Charles Tyler’s grief-stricken widow and her children were under the care of her sister-in-law and her daughter, Beatrice, who would be staying at Pleasant Meadows for the foreseeable future. In light of the tragedy, the family announced that the nuptials for William Tyler and Louise Benchley would now be celebrated quietly at the Benchley home.
22
It was Louise’s idea to invite Mabel to serve as flower girl. Mrs. Benchley was dubious at first—“But my dear, she’ll be in mourning, dressed in black. Won’t it seem a bit odd?”
To which Louise answered, “Mother, sometimes there are things more important than what a young lady is wearing.”
* * *
Charles Tyler’s funeral was also private—and smaller than might have been expected. That no one questioned this showed that the city was sensitive to the shadow that had fallen over the family, even if no one knew its source. The police commissioner and the mayor were in attendance, but the governor sent regrets. The commissioner gave the eulogy, remembering Charles Tyler as a true example of American manhood, bold, selfless, always putting country and family first. Charles Tyler was buried near his son at Pleasant Meadows, his funeral service held at First Presbyterian Church of Oyster Bay. His two older sons made the journey from school. But his widow was too ill to attend, the other children too young.

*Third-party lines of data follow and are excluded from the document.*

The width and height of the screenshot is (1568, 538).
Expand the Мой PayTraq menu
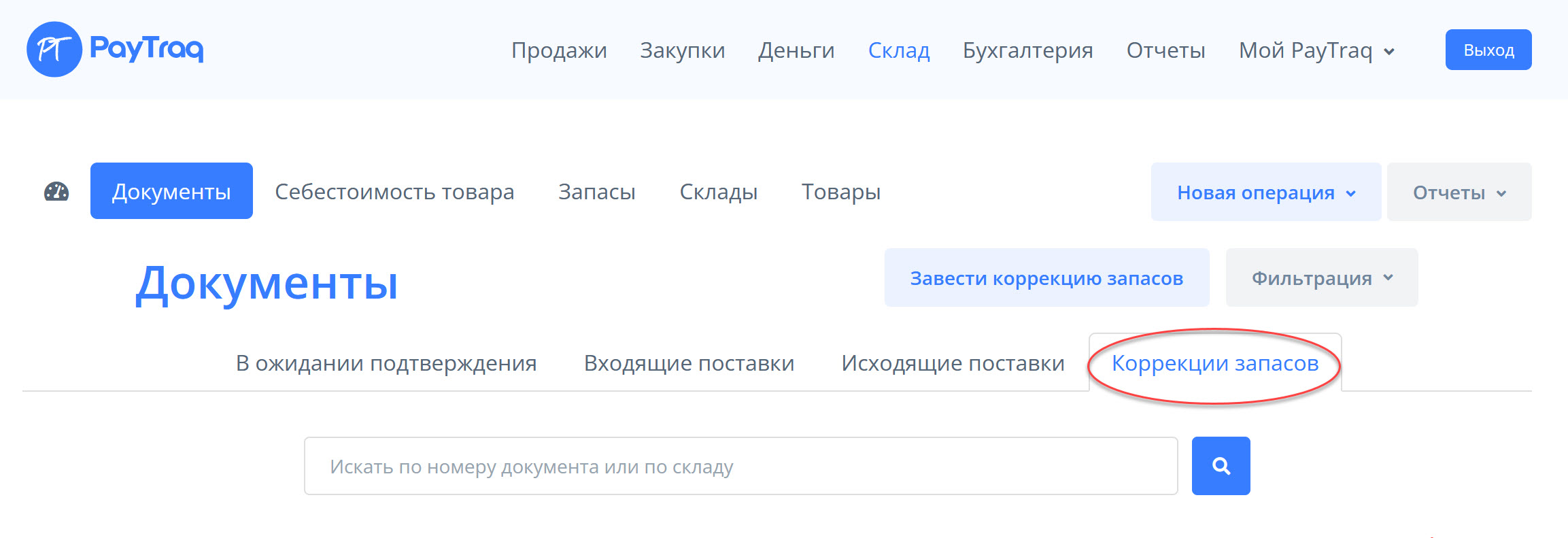(1316, 50)
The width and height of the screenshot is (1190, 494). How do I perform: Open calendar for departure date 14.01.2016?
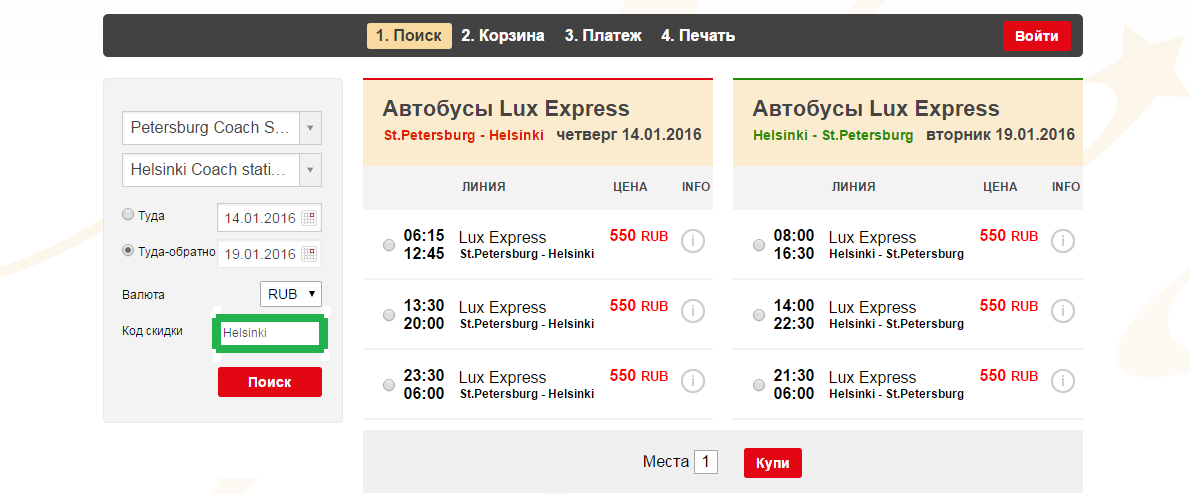[x=308, y=218]
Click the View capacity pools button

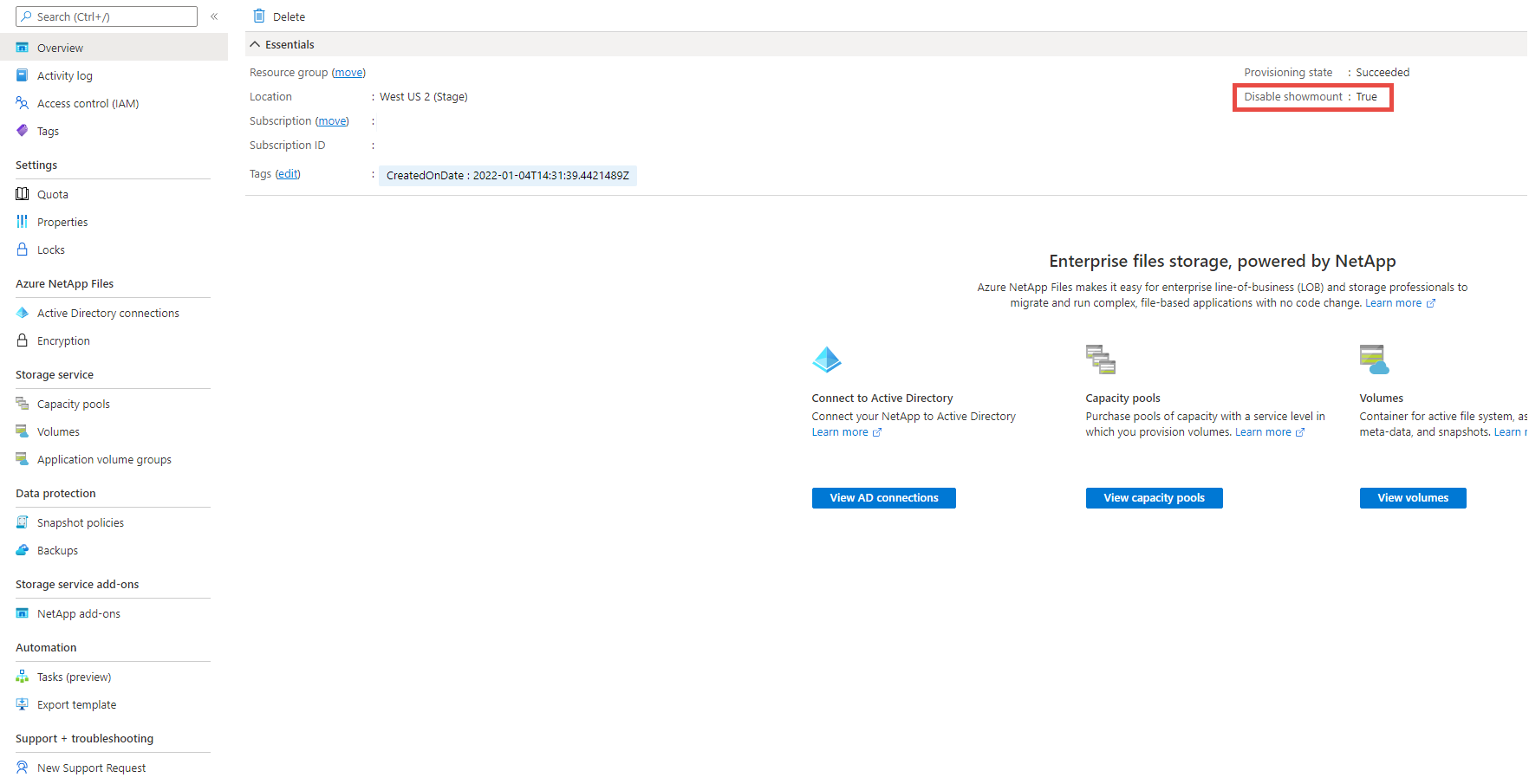(x=1154, y=498)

The older Tyler boys—ten and twelve—did not look like their father. One resembled William to a startling degree, and the younger one had his mother’s auburn hair and blue-green eyes. Both were wide-eyed with shock and while they strove to sound like the young men their father would have expected them to be, they felt no older than Mabel as they sat stiffly in church, hands trembling as they held the prayer book. The older one’s lip shook with the effort not to cry, and at one point, the younger one gave up mouthing prayers, dropped his head, and sobbed quietly. William made a point of taking them both by the shoulder as we headed to the cars that would take us to the gravesite. He drove with them. Louise and I followed.